Possiamo ricordare poi una pattuglia di commedie italiane: quest’anno diverse di loro hanno incassato assai bene, molto al di sopra delle più rosee aspettative. È il caso di Qualunquemente, che è un filmetto tutto sommato sempliciotto e senz’altro con alcune volgarità di troppo; idem si può dire per Maschi contro femmine, mentre invece il «gemello» Femmine contro maschi è più fine e profondo. Forse avrebbe incassato ancora di più se non fosse stato preceduto dal «reciproco»: alcuni spettatori, delusi dal volgarotto Maschi contro femmine, non hanno voluto bissare e hanno quindi perso un film che – pur nella modalità della commedia – ricorda alcune verità di fondo sulla differenza fra i due sessi e sulla necessità di comprendersi senza pretese di dominio o di controllo sull’altro. Altra grande sorpresa della stagione è il successo di Immaturi, film con aspetti interessanti, soprattutto riguardo all’arco di maturazione dei personaggi: dato il risultato notevole al botteghino, i produttori si sono lanciati a realizzare immediatamente un sequel, che potremo vedere fra pochi mesi.

Per i bambini, oltre ai già citati Toy Story 3 e Shrek, e oltre alle Cronache di Narnia, film con un trasparente impianto cristiano, molto fruibile da parte di un pubblico di preadolescenti, troviamo alcuni altri film divertenti e in modo diverso ben riusciti: in ordine di merito collocheremmo Rapunzel, Cattivissimo me e Rio.
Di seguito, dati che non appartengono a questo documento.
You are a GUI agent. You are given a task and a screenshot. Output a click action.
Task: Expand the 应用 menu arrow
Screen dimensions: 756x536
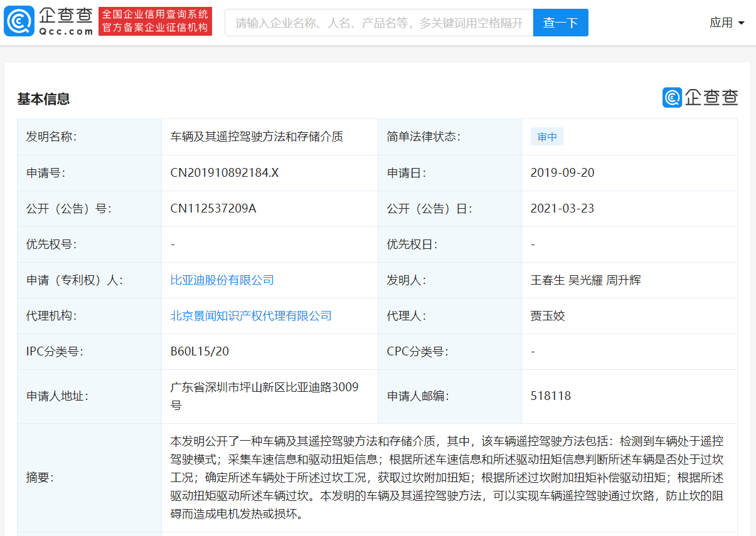coord(740,23)
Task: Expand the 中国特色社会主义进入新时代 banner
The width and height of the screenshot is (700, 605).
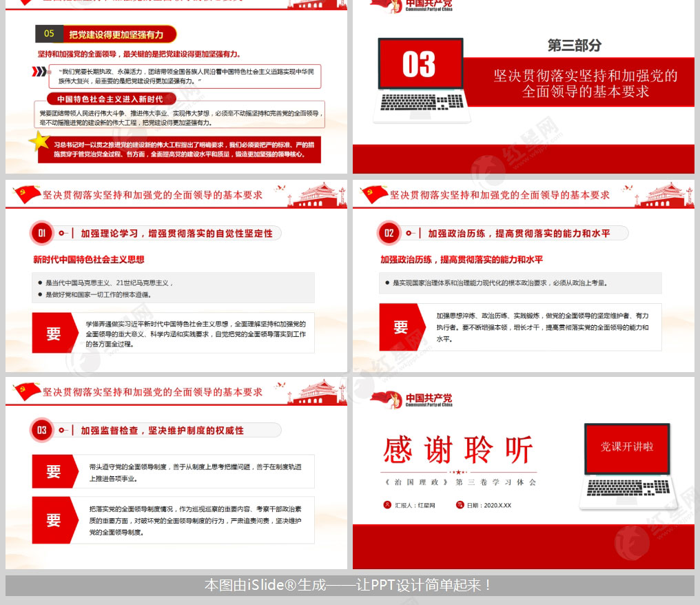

Sempre nei film degni di nota, questa volta per un pubblico che vuole riflettere, torniamo al cinema europeo di qualità: In un mondo migliore, meritato Oscar al miglior film straniero, affronta di petto non solo il nodo dei rapporti genitori-figli, ma anche quello del conflitto tra spinta ideale e contraddizioni dell’esistenza; Non lasciarmi, struggente apologo contro le derive e gli arbìtri della scienza (con trasparenti riferimenti a tematiche calde come l’eutanasia e le manipolazioni genetiche), trova una via poetica, ma non per questo meno stringente per mettere a nudo le contraddizioni di certe pratiche e rivendicare il valore della persona umana.

Insomma, tutto sommato una buona annata, forse anche ottima. Per il nostro cinema, la stagione appena conclusa potrà forse essere ricordata come l’anno di svolta. Vedremo se il cinema italiano saprà mantenere il gancio sul pubblico tenendo anche alta la qualità delle proposte. Almeno, ce lo possiamo augurare.